Despite these advantages, and the availability of free versions of most DMS products, disk drives continue to be used for organizational document storage, sometimes without official sanction. Common reasons are performance and familiarity, as the requirement for additional hardware on which to run the DMS. DMS performance is often much poorer than a file share, especially for large files, and some applications (such as Excel linked files) rely on relative paths between files, which are not present in DMSs, which often store files in a database. Even cloud storage of files in folder structures can have problems in this area due to the use of absolute path names which differ between users. Users are also generally familiar with file operations on a file share and may find the check-in/check-out and compulsory metadata entry required by DMSs onerous. Popular DMS product Microsoft SharePoint has gone to some lengths to make the working environment as similar as possible to a file share.
Near-duplication in Web Sites
As Google page rank is reduced if Google determines that a website has a high level of duplication (their definition includes near-duplication), most website maintenance and search engine optimization services include duplicate detection as part of their reports, and a few (including OnCrawl and DeepCrawl) explicitly include near-duplication in their reports.

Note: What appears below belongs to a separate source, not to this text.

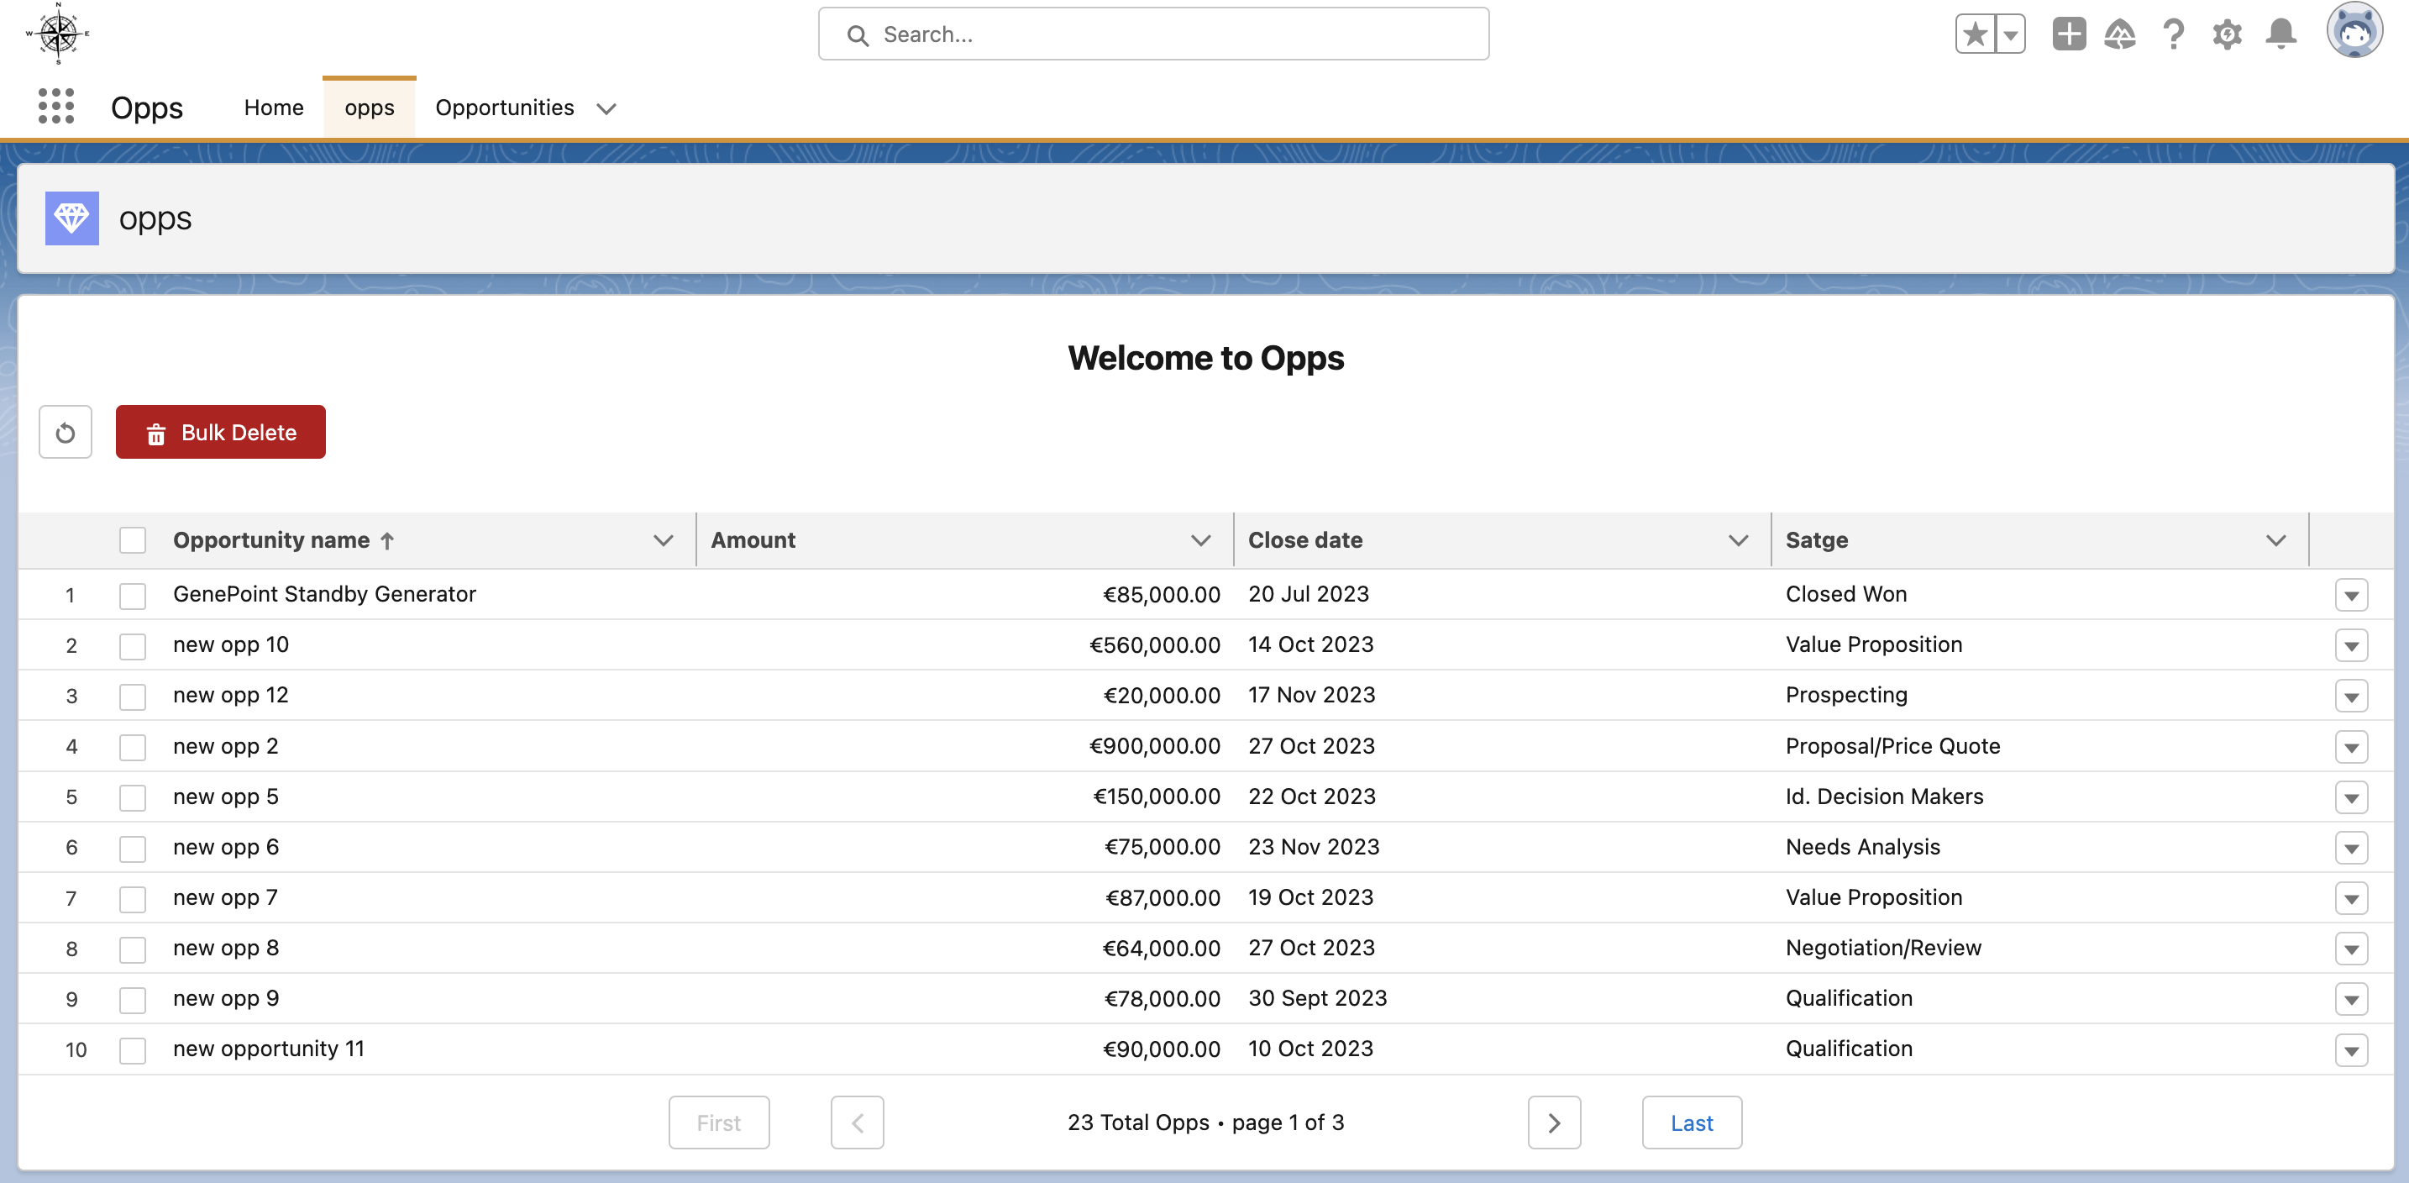Open the Help question mark icon
The image size is (2409, 1183).
pos(2173,35)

Unbundled Near-duplicate Detection
If you are not performing legal discovery or trying to optimize your website rank, there are a few software packages which can perform near-duplicate analysis on a collection of documents.
This is a Java command-line program from SoftCorporation, with a free 3-month license. It is more of a framework than a consumer program, requiring the installation of a number of free library packages in order to function. Its output is a collection of file clusters in XML format and the documentation indicates an academic origin. Potential users would have to be highly proficient with computers in order to apply it.
This is an ambitious consumer-grade Windows product from Aleka Consulting, offering near-duplicate detection, federated search, and tagging. Unlike Neardup, it does not provide a list of all document clusters in a static collection but finds near-duplicates of a particular document, or of particular text content by interfacing with Windows search indexes, which includes Outlook email messages as well as disk content.This allows it to automatically find near-duplicates in document and Outlook email collections which are continually being updated. This capability gives it the ability to find all the different versions of a document and then order them by date to find the most recent. 4 preset levels of similarity are provided for the clustering. FindAlike also offers federated search of multiple disk drives, and tagging of emails and documents, either manually or automatically, using statistical and rule-based classifiers. An Office add-in provides this functionality within Word, Outlook, Excel, and Powerpoint for the text content of the opened document. FindAlike costs $89 per year for a single user desktop license, with a free 30-day evaluation. Workgroup licenses are also available.